__Work item__
Only lines holding the word "toolbar" are wanted from the records; copy all of them.

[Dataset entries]
----------------

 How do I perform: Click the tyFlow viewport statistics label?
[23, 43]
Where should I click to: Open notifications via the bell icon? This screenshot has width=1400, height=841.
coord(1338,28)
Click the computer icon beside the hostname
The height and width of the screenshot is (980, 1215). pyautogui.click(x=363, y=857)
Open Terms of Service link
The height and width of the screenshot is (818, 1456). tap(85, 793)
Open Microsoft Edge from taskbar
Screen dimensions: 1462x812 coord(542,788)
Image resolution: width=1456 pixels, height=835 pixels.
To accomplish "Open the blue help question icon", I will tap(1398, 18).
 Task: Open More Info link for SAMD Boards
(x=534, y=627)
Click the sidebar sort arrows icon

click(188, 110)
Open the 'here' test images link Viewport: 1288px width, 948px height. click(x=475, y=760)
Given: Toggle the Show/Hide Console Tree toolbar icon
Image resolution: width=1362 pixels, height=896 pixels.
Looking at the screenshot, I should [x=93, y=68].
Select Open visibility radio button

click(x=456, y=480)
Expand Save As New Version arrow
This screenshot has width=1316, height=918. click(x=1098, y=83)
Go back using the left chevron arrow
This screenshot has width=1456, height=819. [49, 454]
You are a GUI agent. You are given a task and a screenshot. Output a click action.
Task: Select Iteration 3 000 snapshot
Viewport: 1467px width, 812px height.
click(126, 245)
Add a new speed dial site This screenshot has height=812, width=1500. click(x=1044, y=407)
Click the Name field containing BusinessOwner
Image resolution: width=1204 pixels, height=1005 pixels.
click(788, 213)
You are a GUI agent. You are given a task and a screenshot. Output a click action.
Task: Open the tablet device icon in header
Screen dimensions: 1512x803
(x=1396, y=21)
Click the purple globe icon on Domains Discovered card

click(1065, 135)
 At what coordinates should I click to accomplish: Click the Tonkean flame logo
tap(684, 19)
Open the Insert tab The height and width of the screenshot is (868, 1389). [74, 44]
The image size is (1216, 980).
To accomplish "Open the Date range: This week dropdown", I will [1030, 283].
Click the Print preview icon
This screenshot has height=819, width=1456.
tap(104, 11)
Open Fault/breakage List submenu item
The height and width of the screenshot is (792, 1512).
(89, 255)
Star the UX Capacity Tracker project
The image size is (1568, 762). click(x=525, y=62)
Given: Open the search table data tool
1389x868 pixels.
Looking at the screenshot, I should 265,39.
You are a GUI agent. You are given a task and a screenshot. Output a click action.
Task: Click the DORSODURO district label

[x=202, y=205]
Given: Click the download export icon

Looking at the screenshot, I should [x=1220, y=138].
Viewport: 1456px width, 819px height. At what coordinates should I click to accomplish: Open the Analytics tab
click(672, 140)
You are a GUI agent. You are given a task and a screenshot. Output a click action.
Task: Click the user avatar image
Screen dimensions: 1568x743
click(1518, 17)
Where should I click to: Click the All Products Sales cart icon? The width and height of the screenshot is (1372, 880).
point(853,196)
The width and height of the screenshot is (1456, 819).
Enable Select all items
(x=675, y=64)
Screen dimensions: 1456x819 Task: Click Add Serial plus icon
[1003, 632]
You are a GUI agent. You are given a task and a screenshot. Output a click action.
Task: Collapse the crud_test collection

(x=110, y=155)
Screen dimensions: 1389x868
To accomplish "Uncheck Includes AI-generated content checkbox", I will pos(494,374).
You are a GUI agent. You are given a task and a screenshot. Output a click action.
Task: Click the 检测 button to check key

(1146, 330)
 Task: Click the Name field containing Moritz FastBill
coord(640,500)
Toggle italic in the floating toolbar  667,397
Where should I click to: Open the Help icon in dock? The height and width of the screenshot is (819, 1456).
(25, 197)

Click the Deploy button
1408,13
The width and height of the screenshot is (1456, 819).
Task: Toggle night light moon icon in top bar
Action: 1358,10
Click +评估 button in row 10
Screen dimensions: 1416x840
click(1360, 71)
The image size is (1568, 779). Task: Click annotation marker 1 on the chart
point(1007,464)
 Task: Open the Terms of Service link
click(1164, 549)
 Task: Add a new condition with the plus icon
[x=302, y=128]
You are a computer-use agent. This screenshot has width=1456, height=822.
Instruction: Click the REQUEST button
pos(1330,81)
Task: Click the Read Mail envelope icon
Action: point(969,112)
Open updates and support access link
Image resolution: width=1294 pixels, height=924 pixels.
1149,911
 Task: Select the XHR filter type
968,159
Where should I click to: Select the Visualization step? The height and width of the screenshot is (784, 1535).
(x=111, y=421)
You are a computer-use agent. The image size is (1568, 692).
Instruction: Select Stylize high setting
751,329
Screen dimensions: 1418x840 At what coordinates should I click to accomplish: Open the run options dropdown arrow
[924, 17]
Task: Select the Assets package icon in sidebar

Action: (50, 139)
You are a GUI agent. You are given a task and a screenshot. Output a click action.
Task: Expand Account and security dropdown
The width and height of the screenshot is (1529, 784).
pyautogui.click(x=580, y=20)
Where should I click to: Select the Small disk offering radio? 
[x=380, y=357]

----------------

__Answer space__
Given: Toggle the Show/Hide Console Tree toolbar icon
Toggle italic in the floating toolbar  667,397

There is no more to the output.